** start of Text block **

Tuesday, 28 April 2015

Après-Salute 2015: HMS Defender

   


While everyone else went home after Salute, some hardy souls went to see D36 HMS Defender, a Type 45 destroyer that was moored at Greenwich, and open to the public.  On the trip on the Dockland Light railway we passed another warship docked at Heron Quay, which after a bit of Googling was probably a visiting German ship.  Anyway, we arrived at Greenwich and after a bit of a panic trying to find exactly where to go to get in we made it in plenty of time.  What can I say?  We're wimpy old civilians.



As you can tell from the shots she was moored a little way off from the embankment, and we were ferried across to her in one of London's river taxis.



The ship has panels that can be dropped flat, and here's the Phalanx CIWS, looking deadly and shiny in the late afternoon sun.  The interior of the ship was what I'd call a pale Dove grey, I was expecting cream (my research has been into US Navy warships whose interiors are described as such), and as I said to one of the crew; RN ships are painted fifty shades of grey.  It made him laugh.



A close-up of the rear for anyone trying to make a model of this.



And a close-up of the business end of the 20 mm rotary cannon.  See the shells.

** end of Text block **
** start of Data listing **

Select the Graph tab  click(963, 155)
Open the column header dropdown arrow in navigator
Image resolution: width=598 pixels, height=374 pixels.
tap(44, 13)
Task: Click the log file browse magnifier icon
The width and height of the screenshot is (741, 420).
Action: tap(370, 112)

** end of Data listing **
** start of Data listing **

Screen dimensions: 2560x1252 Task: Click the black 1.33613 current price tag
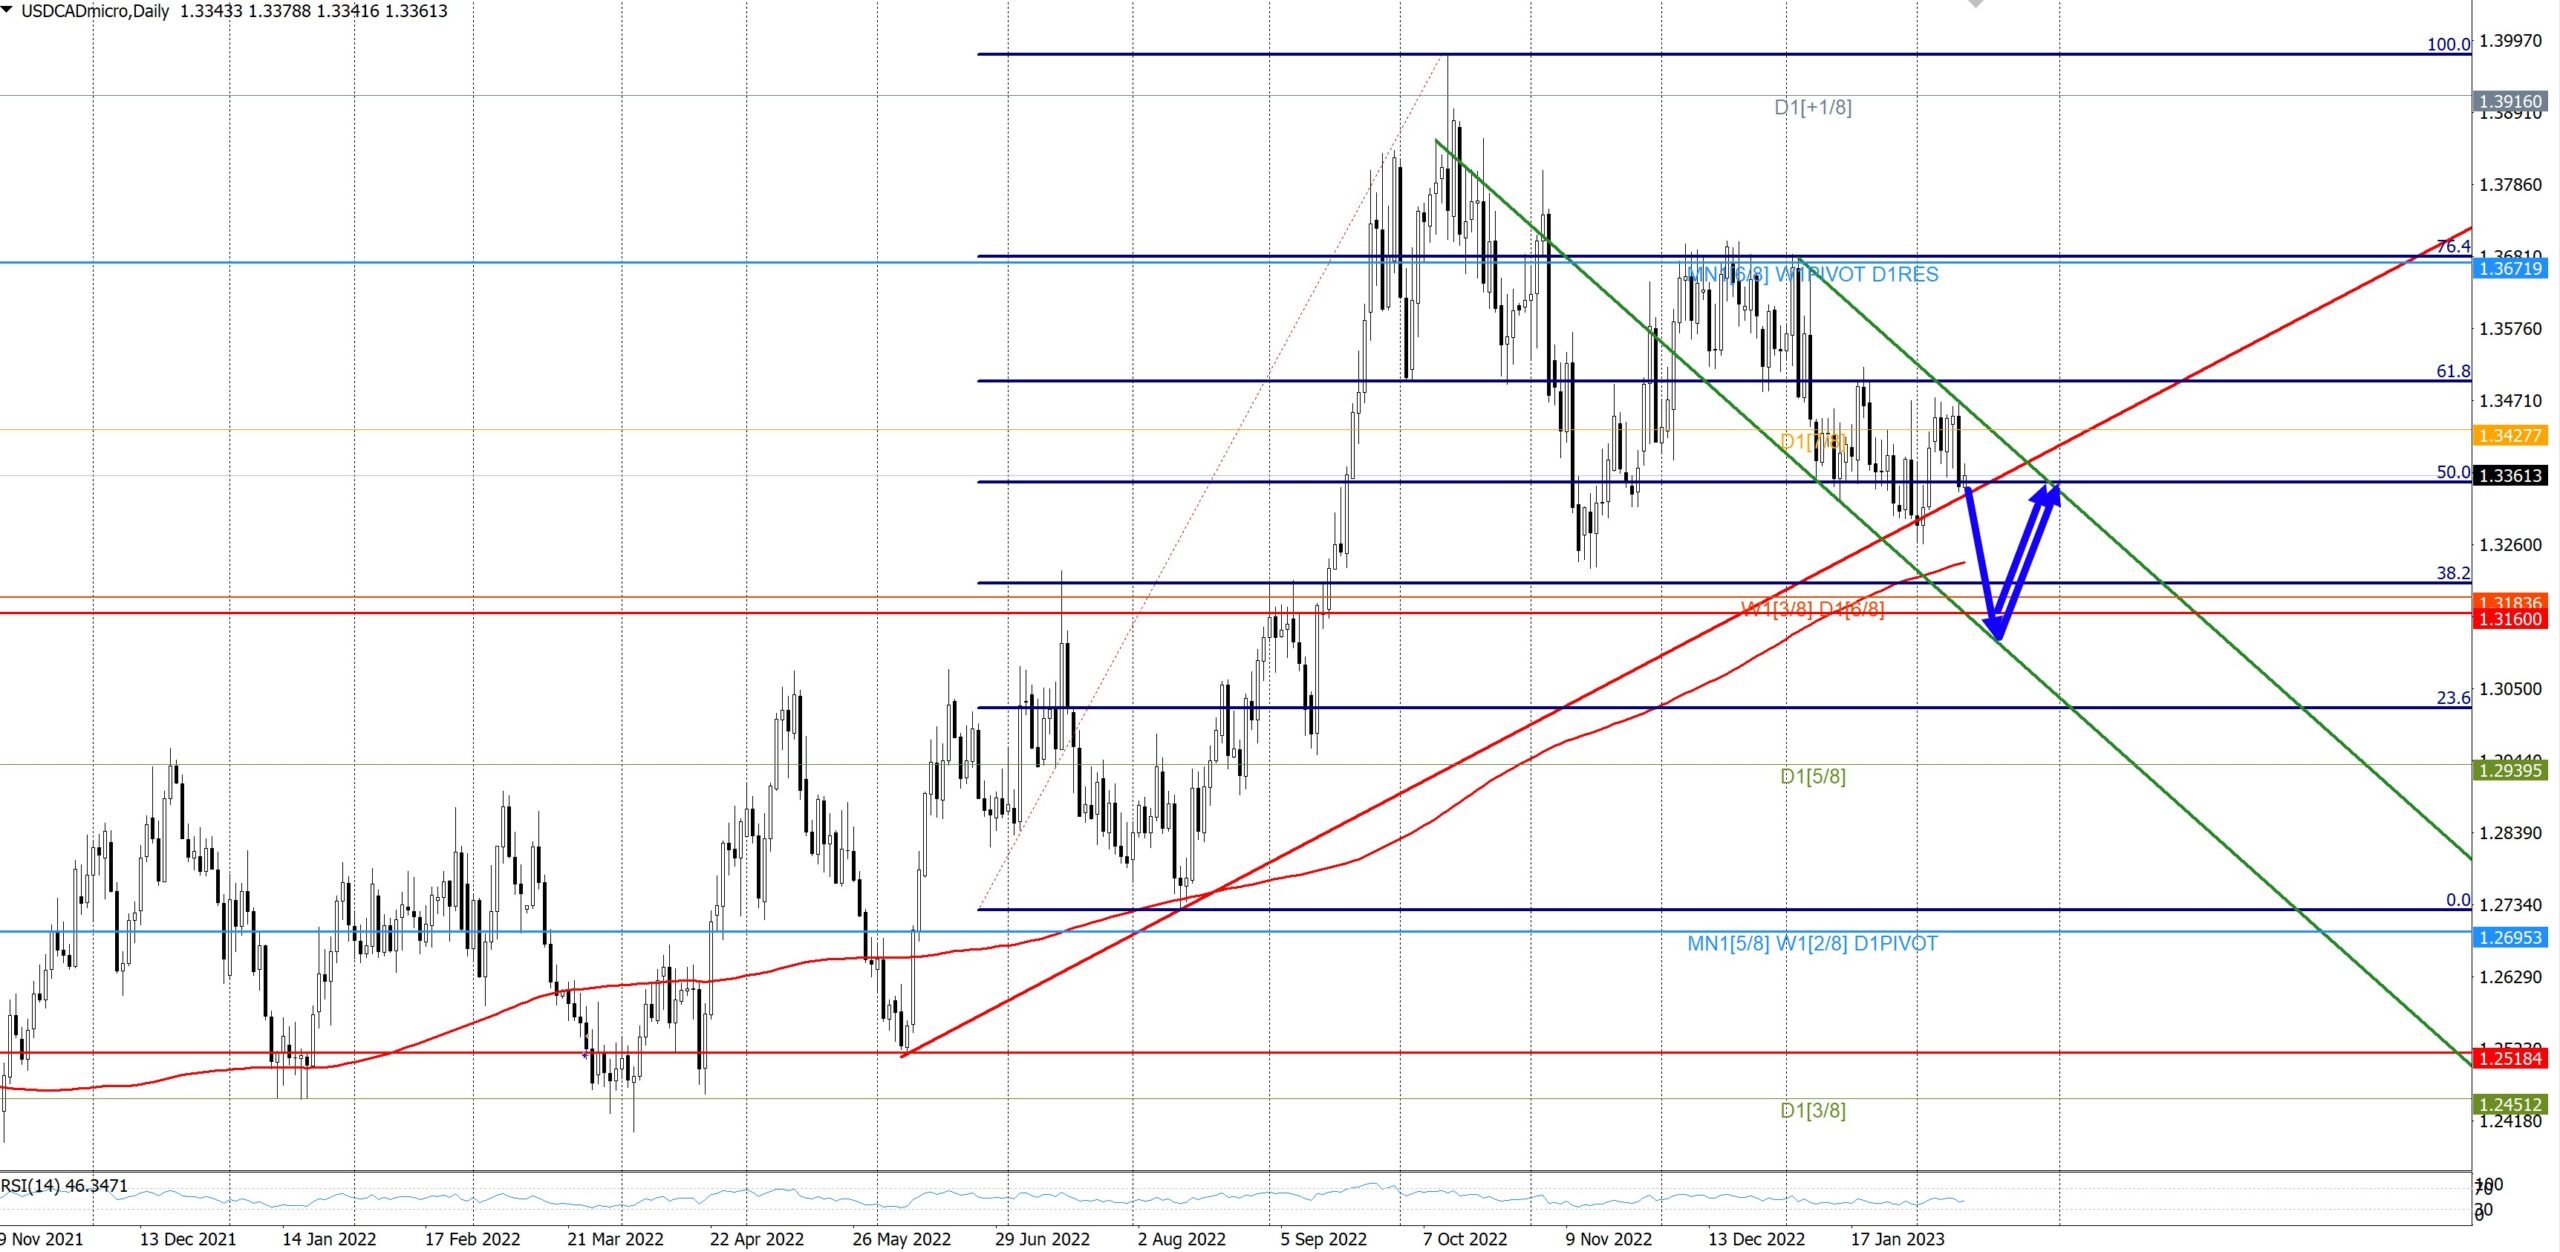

** end of Data listing **

Instructions:
(1) In the post about visiting HMS Defender, how were visitors brought from the embankment to the ship?
(2) Resume the HMS Defender post right after its last sentence and carry it on in the same voice.

Per-task answers:
(1) They were ferried across in one of London's river taxis.

(2)
Given I've written a novel set aboard a ship I was interested in the interior fixtures and fittings, so took these two reference shots for research.  What I will comment on is the bare necessities of creature comforts.  The crew have to work around walls festooned with equipments, and I can only imagine that in rough seas one would have to take due care an caution to move through the ship without injury.



A shot of the hanger bay ceiling.  Isn't that just inspirational for anyone who want to make a model?

Well that's it.  I had a lovely trip around HMS Defender, her crew were not only polite, which was to be expected, but warm and welcoming.  I have to admit the crew all looked incredibly young to me, and were very nice young men and women to talk to.  I can only wish them well, and if I were in charge we would've have built the twelve ships that were planned.

Edit: The other ship we saw on our way in on the Docklands Light Railway was the Méndez Núñez.
  

6 comments:

  1. Replies
    1. No problemo, I thought it was something well worth sharing.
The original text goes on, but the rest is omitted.